#### [SUPPLIED ENTRIES]
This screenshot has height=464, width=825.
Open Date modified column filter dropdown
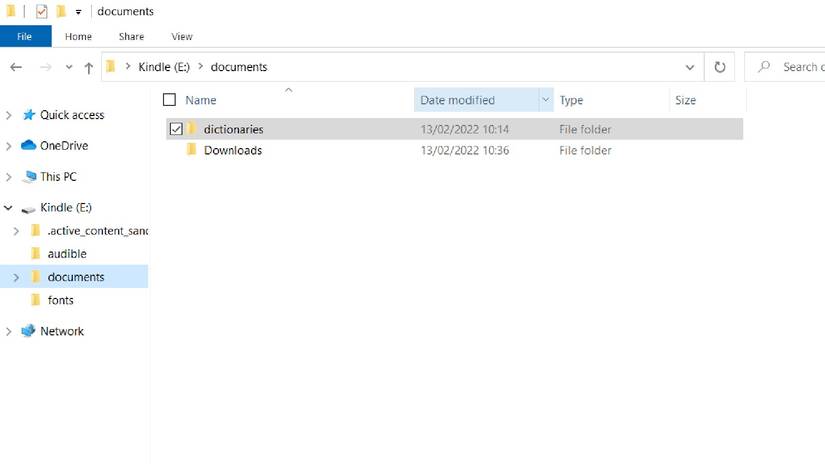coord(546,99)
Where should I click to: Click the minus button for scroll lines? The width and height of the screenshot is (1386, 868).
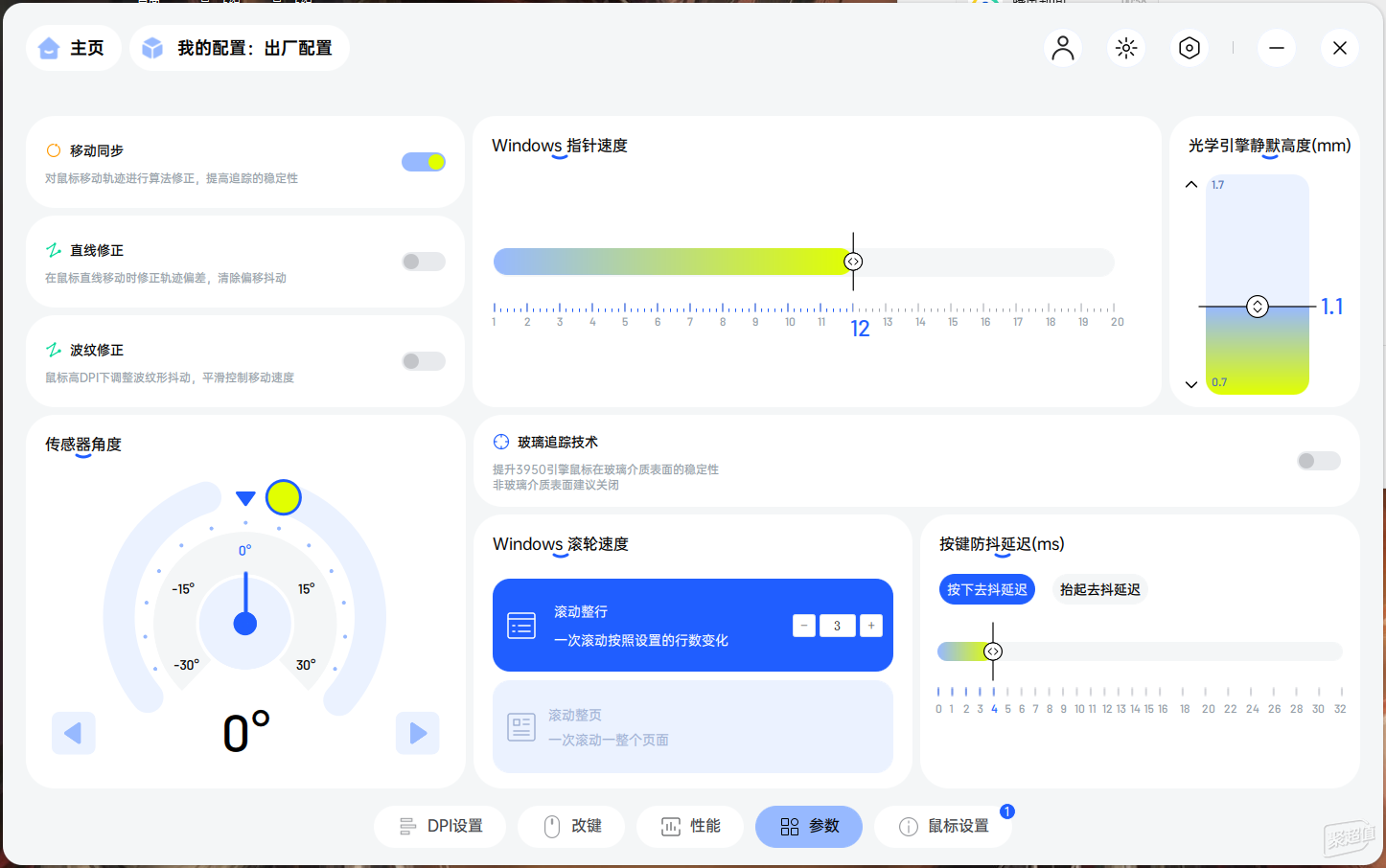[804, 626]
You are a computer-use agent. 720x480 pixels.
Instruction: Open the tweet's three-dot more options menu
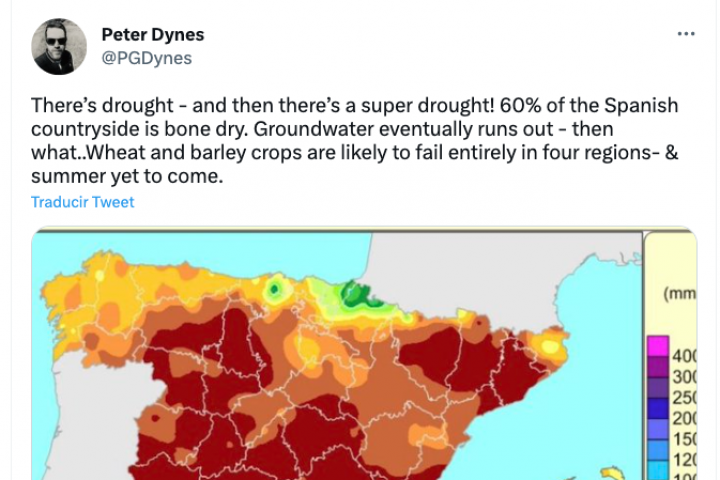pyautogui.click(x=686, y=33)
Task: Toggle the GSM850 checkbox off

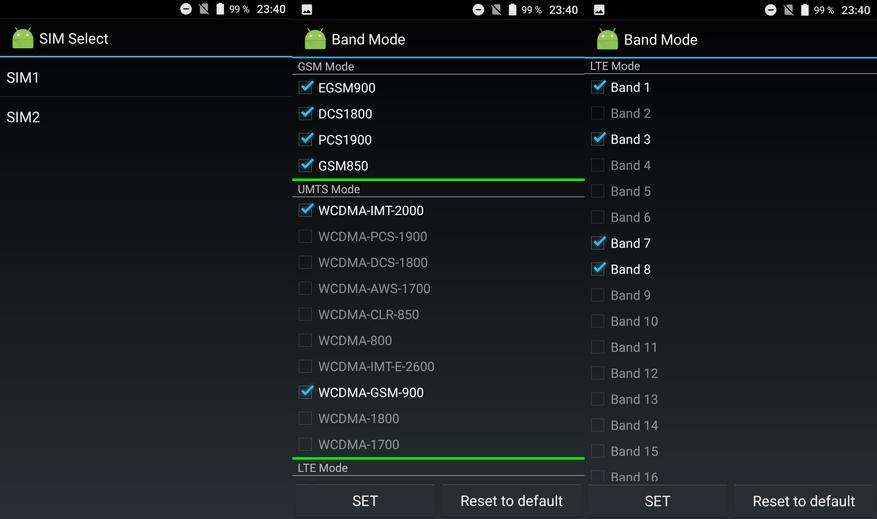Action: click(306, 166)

#### [EXERCISE INSTRUCTIONS]
Your response should consist solely of the lines from the line with "You are a computer-use agent. 720x480 pixels." through the last line of the entries above, printed exactly and without pictures.

#### [YOUR RESPONSE]
You are a computer-use agent. 720x480 pixels.
Instruction: Open the tweet's three-dot more options menu
pyautogui.click(x=686, y=33)
Task: Toggle the GSM850 checkbox off

Action: click(306, 166)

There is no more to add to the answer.